Photometric zeropoints are around 21, 22.8, 22.9, 22.85, and
22.1 for UBVRI, where zeropoint is magnitude that gives 1 DN/s. Exposure
times to reach a given S/N depend on the sky background; because of the
relative poor image quality (see below), typical stellar photometry uses
apertures of radius 2-5 arcsec, so there is significant sky contribution.
We can do all-sky photometric calibration observations when conditions
permit, and have done this both in UBVRI and ugriz. Generally, all sky
photometric rms residuals on high quality nights are in the 0.01-0.02 mag
range, although we have not yet been able to achieve this level of
accuracy for U band observations.
Pointing is adequate, but not great; small scale
structure on the drive surfaces is likely responsible. Typical pointing
models give rms pointing performance of about 20 arcsec; for whatever
reason, actual performance using the pointing models is somewhat worse.

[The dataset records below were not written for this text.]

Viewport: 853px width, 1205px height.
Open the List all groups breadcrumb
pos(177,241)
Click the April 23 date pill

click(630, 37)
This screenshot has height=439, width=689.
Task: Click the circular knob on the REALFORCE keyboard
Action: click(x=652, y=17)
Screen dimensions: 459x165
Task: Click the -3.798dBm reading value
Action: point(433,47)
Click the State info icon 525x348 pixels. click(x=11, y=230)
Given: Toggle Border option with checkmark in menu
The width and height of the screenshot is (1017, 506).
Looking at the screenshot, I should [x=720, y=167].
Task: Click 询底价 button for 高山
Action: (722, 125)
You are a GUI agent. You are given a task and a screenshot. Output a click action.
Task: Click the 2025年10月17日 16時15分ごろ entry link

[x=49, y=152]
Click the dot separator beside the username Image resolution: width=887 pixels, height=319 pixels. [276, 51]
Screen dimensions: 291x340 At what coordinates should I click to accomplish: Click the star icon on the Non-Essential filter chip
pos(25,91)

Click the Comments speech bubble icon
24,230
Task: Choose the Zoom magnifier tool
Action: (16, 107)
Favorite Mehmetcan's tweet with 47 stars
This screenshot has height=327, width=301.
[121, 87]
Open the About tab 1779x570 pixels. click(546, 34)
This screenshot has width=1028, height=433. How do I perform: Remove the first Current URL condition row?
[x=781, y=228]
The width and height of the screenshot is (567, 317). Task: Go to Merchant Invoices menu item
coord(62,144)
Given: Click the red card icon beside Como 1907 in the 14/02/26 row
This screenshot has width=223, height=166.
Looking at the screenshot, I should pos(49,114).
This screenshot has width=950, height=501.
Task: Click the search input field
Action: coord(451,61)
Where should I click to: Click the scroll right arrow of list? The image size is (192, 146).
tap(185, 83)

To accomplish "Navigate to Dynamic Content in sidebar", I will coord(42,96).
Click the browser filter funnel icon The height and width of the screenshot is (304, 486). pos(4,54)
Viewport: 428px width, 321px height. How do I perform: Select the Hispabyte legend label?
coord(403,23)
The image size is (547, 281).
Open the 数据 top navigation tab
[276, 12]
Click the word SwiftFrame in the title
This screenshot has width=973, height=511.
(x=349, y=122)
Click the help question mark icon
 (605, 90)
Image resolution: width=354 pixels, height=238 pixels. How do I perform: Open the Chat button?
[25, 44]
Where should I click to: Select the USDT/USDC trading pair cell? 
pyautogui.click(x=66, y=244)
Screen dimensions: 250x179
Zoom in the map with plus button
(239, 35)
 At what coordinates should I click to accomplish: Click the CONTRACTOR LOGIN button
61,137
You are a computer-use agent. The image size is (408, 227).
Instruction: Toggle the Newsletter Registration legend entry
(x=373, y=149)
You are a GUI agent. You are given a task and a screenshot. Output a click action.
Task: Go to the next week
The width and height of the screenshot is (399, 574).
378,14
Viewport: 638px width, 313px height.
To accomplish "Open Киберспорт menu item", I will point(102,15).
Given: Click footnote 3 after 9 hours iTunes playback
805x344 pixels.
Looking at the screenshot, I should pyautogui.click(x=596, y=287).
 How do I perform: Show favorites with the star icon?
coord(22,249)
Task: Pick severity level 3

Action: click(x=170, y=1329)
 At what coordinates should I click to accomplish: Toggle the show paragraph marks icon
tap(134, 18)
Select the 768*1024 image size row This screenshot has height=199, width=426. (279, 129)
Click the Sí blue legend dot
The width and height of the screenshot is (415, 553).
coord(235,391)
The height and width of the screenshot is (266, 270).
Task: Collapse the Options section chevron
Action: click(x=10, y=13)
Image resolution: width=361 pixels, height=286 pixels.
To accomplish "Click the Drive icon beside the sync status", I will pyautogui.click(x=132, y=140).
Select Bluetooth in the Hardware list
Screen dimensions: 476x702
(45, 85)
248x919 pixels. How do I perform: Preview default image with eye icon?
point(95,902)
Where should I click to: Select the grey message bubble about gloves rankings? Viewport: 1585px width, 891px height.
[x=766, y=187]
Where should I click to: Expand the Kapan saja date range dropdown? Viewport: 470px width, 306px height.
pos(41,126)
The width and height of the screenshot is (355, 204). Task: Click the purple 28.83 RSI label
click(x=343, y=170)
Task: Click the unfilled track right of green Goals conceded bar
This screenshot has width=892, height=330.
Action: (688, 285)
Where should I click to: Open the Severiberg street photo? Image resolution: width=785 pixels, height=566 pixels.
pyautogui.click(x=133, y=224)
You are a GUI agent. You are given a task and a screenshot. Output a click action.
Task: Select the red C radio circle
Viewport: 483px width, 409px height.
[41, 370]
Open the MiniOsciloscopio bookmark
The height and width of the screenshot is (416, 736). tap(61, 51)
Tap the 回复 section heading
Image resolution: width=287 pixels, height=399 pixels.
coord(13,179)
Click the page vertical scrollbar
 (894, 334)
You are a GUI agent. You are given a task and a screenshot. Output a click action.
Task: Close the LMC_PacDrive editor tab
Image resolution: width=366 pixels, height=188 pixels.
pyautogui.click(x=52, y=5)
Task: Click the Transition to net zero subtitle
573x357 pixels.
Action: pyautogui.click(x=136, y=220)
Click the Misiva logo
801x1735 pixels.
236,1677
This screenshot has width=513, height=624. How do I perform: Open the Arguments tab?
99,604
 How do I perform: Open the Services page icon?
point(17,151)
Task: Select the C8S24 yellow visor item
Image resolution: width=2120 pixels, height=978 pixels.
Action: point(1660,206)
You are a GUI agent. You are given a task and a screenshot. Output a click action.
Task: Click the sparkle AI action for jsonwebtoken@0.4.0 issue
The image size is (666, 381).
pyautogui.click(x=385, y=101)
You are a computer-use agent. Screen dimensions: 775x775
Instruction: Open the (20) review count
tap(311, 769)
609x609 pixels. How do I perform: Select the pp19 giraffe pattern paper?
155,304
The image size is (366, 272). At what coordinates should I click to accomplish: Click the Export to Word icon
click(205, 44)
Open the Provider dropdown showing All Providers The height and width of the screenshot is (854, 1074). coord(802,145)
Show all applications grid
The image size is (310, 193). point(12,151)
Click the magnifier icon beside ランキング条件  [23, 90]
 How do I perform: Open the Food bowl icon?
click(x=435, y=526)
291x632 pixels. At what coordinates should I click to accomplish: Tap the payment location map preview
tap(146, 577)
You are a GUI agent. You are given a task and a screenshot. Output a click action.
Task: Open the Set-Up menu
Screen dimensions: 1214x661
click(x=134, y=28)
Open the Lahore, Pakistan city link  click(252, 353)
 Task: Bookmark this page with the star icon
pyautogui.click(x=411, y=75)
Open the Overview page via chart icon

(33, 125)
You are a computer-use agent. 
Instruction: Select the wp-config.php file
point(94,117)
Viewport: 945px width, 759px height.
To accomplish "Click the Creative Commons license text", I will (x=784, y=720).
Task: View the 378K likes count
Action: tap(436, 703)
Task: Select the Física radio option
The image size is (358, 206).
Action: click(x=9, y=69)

Given a 16 arcminute field of view, this does not cause trouble for putting
objects in the FOV. For robotic operations, the standard mode is to
reset the coordinates on a nearby bright SAO star for every object, so
generally, objects observed in this mode end up quite near the center
of the chip.
Because of the relatively poor pointing, tracking
is relatively poor, so guiding is essentially always needed to preserve
image quality for even moderate length exposures, and to keep the object
in the same position over a series of exposures. The telescope has an
offset guider with a 1024x1024 Finger Lakes CCD system, in a guider which
can move radially in the field. The guider FOV is large enough so that
guide stars can almost always be found at the default radial position.
Unfortunately image quality is relatively poor. We have
seen images as good as almost 1 arcsecond, but generally images are in
the 1.5-2.5 arcsec FWHM range. There are likely multiple causes for the
poor image quality, and we hope to be able to make improvements. Problems
probably include thermal inertia of the telescope/mirrors (image quality
almost always improves as the night goes on), dome seeing, and poor
alignment of the telescope (in particular, the current tertiary is very
difficult to adjust).
Flat fields are taken periodically of the twilight sky; no
internal flat field screen is available. The flats appear to be relatively
stable in time, so it appears to be possible to use flats constructed at
significantly different dates than the observation dates.
The E2V detector has fringing when observing at longer wavelengths. It is
possible to subtract out the fringing pattern to a large extent with
fringe frames, although one needs to account for the changing proportion
of the fringe component depending on the amount of moonlight.
There are nonuniformities in shutter timing across the field that are
apparent for exposure times less than a second or so. It should be possible
to correct for these with shutter shading calibration.